# Required action
Make an exact copy of the lines below.

Provided information START

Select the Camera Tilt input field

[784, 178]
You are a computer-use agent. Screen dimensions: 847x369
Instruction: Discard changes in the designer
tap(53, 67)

Provided information END

# Result of the exercise
Select the Camera Tilt input field

[784, 178]
You are a computer-use agent. Screen dimensions: 847x369
Instruction: Discard changes in the designer
tap(53, 67)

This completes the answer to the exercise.